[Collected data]
::::::::::

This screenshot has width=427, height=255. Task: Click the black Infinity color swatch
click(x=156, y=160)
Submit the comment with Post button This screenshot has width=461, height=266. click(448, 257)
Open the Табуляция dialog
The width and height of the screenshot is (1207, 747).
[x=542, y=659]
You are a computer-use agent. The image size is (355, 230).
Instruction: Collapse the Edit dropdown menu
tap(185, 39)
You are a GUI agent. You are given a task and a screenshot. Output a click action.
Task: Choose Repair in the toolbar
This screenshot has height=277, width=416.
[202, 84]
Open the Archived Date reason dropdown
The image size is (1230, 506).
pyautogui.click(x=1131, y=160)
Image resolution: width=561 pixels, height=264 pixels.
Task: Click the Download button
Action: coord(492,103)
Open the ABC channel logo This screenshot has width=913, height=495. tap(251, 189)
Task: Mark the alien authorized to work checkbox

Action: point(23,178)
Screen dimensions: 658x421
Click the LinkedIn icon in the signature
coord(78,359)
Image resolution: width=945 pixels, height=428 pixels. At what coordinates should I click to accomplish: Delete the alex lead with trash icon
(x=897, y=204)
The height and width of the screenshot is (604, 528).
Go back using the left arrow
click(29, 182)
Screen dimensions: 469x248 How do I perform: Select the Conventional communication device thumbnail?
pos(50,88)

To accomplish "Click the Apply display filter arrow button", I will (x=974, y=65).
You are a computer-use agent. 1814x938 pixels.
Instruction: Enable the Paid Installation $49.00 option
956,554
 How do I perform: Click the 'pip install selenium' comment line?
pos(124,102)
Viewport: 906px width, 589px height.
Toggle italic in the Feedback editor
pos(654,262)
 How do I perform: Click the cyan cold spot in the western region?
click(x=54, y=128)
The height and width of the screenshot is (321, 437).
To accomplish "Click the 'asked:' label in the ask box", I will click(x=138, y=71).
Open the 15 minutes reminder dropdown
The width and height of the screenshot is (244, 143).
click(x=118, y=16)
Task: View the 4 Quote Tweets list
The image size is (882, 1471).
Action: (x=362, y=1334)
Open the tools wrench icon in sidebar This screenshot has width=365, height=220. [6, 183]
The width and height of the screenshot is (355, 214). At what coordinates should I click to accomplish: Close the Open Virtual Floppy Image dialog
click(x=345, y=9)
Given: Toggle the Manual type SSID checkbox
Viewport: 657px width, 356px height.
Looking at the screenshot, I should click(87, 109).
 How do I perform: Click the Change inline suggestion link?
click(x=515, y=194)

::::::::::

▶ Brief:
Scan the records for the string "computer" and show every line that contains it.

▶ Exercise answer:
You are a computer-use agent. The image size is (355, 230).
You are a computer-use agent. 1814x938 pixels.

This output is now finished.